= EXCERPT TO READ =

377 lines
15 KiB
ReStructuredText
377 lines
15 KiB
ReStructuredText
=============================
|
|
zvm embedding audit — Z-machine interpreter feasibility
|
|
=============================
|
|
|
|
zvm is a Python Z-machine interpreter (by Ben Collins-Sussman) being evaluated
|
|
for embedding in mudlib to run interactive fiction games over telnet. this audit
|
|
covers architecture, isolation requirements, and modification paths. compared
|
|
against the viola audit for apples-to-apples decision-making.
|
|
|
|
|
|
1. global state — mostly clean, two leaks
|
|
==========================================
|
|
|
|
state is instance-based. ``ZMachine.__init__`` wires everything together::
|
|
|
|
ZMemory(story) -- memory
|
|
ZStringFactory(mem) -- string decoding
|
|
ZObjectParser(mem) -- object tree
|
|
ZStackManager(mem) -- call/data stacks
|
|
ZOpDecoder(mem, stack) -- instruction decoder
|
|
ZStreamManager(mem, ui) -- I/O streams
|
|
ZCpu(mem, opdecoder, stack, objects, string, streams, ui) -- CPU
|
|
|
|
dependency graph flows one way: ZCpu depends on everything else, everything
|
|
else depends on ZMemory. no circular dependencies. clean layering.
|
|
|
|
two global leaks:
|
|
|
|
- zlogging.py — executes at import time. opens debug.log and disasm.log in cwd,
|
|
sets root logger to DEBUG. all instances share the same loggers
|
|
- zcpu.py uses ``random.seed()`` / ``random.randint()`` — global PRNG state.

= QUESTIONS =
[1] For the zvm audit, decide whether each statement agrees with it, and back each yes or no with the text's exact words: (a) ZCpu depends on every other component. (b) zlogging.py runs only when a logger is first called. (c) The dependency graph includes circular dependencies.
[2] Write the next part of the zvm audit, picking up after its final line.
The material that comes next has no connection to the zvm audit.

= INFORMATION PROVIDED =
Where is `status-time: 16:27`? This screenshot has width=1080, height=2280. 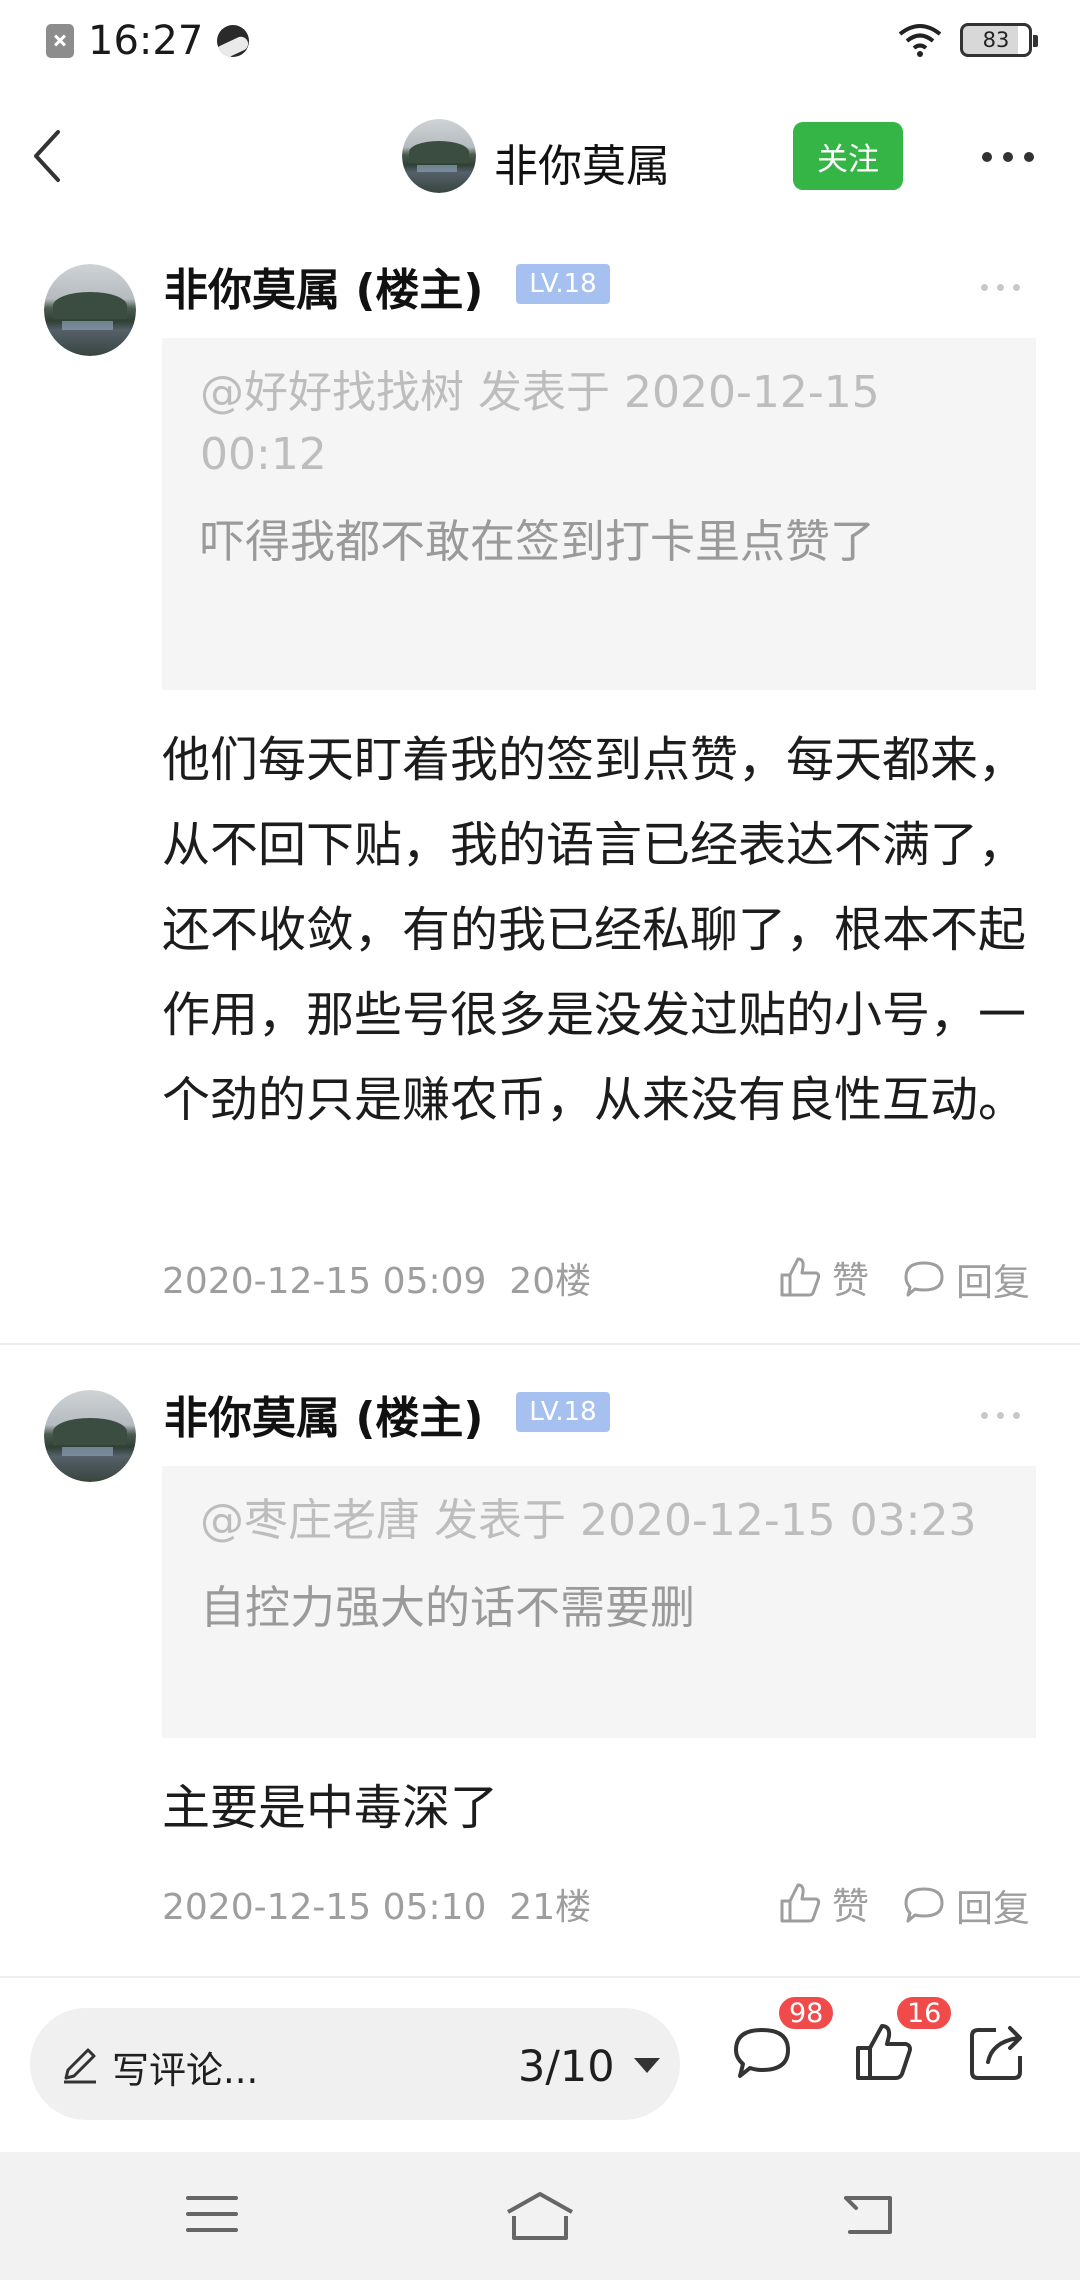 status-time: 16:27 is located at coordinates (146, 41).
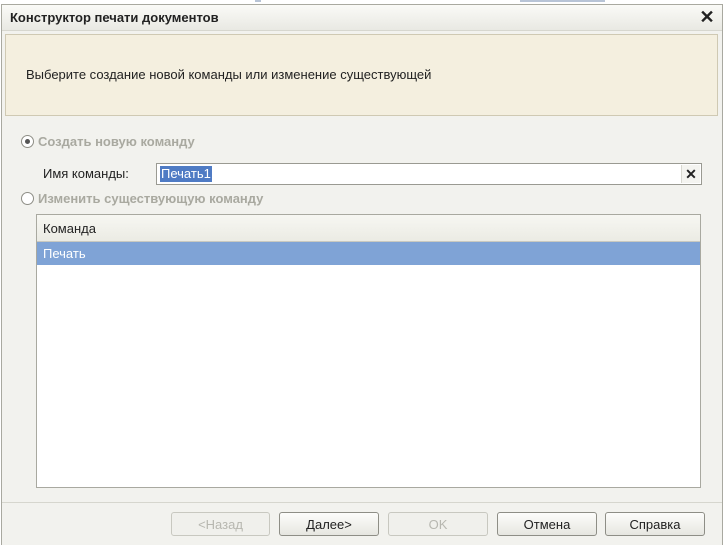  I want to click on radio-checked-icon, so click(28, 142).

= RESULTS OF THE EXERCISE =
[1]
(a) Yes: "ZCpu depends on everything else"
(b) No: "executes at import time"
(c) No: "no circular dependencies"

[2]
|
|
multiple instances would interfere with each other's randomness
|
|
|
|
both fixable with ~20 lines. the logging can be made instance-scoped, the PRNG
|
|
replaced with ``random.Random()`` instances.
|
|
|
|
compared to viola's 13/18 modules with mutable globals, this is dramatically
|
|
better. multiple ZMachine instances in one process is structurally possible.
|
|
|
|
|
|
2. IO boundary — excellent, purpose-built for embedding
|
|
========================================================
|
|
|
|
this is zvm's strongest feature. the README explicitly states the design goal:
|
|
"no user interface. meant to be used as the backend in other programs."
|
|
|
|
IO is fully abstracted via a four-component ``ZUI`` object (zui.py)::
|
|
|
|
ZUI(audio, screen, keyboard_input, filesystem)
|
|
|
|
each component is an abstract base class with NotImplementedError stubs:
|
|
|
|
- ZScreen (zscreen.py) — write(), split_window(), select_window(),
|
|
set_cursor_position(), erase_window(), set_text_style(), set_text_color()
|
|
- ZInputStream (zstream.py) — read_line(), read_char() with full signatures
|
|
for timed input, max length, terminating characters
|
|
- ZFilesystem (zfilesystem.py) — save_game(), restore_game(),
|
|
open_transcript_file_for_writing/reading()
|
|
- ZAudio (zaudio.py) — play_bleep(), play_sound_effect()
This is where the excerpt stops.